## TASK TO COMPLETE
Print verbatim every line starting at the one that contains "الشهور الميلادية بالإنجليزية" and ending at the final line of the records; include both endpoints.

Source records:
——————————
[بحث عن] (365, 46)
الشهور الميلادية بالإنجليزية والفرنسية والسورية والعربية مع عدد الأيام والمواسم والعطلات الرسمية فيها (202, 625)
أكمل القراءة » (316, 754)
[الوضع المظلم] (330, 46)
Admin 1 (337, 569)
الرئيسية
——————————
## RESULT FOR THIS EXERCISE
الشهور الميلادية بالإنجليزية والفرنسية والسورية والعربية مع عدد الأيام والمواسم والعطلات الرسمية فيها (202, 625)
أكمل القراءة » (316, 754)
[الوضع المظلم] (330, 46)
Admin 1 (337, 569)
الرئيسية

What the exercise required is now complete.